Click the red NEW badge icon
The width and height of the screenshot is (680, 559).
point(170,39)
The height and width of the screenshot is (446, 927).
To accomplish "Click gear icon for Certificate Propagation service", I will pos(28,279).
* * * * * * *
Reproduce the data above line for line, with no changes of any kind.

Click the red NEW badge icon
The width and height of the screenshot is (680, 559).
point(170,39)
The height and width of the screenshot is (446, 927).
To accomplish "Click gear icon for Certificate Propagation service", I will pos(28,279).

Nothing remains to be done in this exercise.